EXCERPTED PASSAGE >>
..............................

Is kul-naam a shorthand for something in Hindi because from an Urdu perspective I would have taken kul-naam to mean one's naam e kul i.e. full name and not just their surname? As a proponent of calques where necessary, I would say both Aaxir/Aaxirii naam and xaandaanii naam are perfectly fine. I don't believe we need to overcomplicate matters. In government papers even individuals who place their names in various orders are accommodated. So for instance, if their name is prefixed with a Begum, Bibi or family name like Sheikh, Mian or Chaudhry that would be their title, not too different to Lady, Lord, Sir, etc. MiiaaN is an honorific in any case, I don't believe it's a family name to begin with. If they like to add it as a suffice then they will merely add that to their last name in a manner not too different to western children opting for hyphenated surnames. But if they were asked their family name in a formal setting it would just be exactly that. Whereas individuals that prefer for their family names to be a title in government forms would have their father's name as their last name. That is how it used to be done, but nowadays most people opt for names in the western order and Chaudhry and Sheikh tends to feature at the end. If it does then that's problem solved from the perspective of any paperwork or legal duties.

..............................

RECORDS SHOWN >>
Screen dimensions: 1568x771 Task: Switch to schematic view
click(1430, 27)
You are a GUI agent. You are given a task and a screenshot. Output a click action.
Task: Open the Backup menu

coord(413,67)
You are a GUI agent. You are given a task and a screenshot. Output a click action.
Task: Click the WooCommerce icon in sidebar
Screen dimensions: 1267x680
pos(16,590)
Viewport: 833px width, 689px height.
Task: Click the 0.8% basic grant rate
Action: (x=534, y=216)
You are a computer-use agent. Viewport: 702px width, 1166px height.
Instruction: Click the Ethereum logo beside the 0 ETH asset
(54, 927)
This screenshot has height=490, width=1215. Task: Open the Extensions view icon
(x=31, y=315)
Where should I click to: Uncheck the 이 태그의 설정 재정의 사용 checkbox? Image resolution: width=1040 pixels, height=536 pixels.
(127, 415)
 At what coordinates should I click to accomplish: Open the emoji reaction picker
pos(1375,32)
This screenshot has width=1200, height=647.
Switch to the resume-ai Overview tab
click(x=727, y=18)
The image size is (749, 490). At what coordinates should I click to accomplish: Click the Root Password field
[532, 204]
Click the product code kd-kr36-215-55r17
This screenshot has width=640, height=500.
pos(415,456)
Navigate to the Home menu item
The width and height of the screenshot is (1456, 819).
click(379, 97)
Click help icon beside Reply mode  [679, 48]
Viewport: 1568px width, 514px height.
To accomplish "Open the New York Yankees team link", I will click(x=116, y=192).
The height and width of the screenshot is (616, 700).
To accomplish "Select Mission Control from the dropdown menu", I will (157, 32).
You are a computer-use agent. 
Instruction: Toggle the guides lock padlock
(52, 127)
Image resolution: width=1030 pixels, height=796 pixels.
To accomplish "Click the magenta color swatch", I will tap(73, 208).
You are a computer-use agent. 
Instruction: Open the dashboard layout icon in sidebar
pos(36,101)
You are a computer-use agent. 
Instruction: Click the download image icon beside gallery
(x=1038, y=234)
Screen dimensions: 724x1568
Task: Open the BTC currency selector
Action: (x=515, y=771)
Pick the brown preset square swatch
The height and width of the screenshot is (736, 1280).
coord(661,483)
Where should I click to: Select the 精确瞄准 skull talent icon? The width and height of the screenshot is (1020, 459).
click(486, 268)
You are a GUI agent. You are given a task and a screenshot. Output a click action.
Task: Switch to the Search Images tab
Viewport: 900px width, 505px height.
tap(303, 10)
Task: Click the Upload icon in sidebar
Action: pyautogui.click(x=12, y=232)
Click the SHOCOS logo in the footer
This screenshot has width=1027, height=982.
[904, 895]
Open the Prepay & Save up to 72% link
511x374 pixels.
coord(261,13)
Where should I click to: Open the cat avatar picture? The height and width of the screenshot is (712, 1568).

..............................

WHAT THIS EXERCISE ASKS >>
1) Translate this sentence from the passage on Urdu family names into Spanish: "I don't believe we need to overcomplicate matters."
2) Write the next few sentences of the passage on Urdu family names and their order, picking up after its last sentence.

ANSWERS GIVEN >>
1) No creo que haga falta complicar demasiado las cosas.

2)
A difference can only be deciphered in some dynasties where everyone opts for the name of a grandfather to create a semblance of homogeneity. In their case, their name begins with an honorific or the name of their family or tribe and ends with not their father but their grandfather's name. So all in all our names are not too different to western names to begin with. We just don't have hyphenated middle names unless the first name is Muhammad. Even western forms give you the option of including some Eastern honorifics i.e. Sheikh, Chaudhry, etc. 

Would first name by extension be awwal/pehlaa naam? Also what is the expectation when someone asks for your good name/shubh-naam/ism shariif (a purely subcontinental concoction), are you only meant to give your first, full name or do you have the option of responding either in full or partially? I've heard people do either, and respond with either just their first name or their full name, just as they would if someone were to ask "aapkaa naam"? Could you say un kaa ism-shariif/giraamii/shubh-naam Amitabh Bachchan hai"?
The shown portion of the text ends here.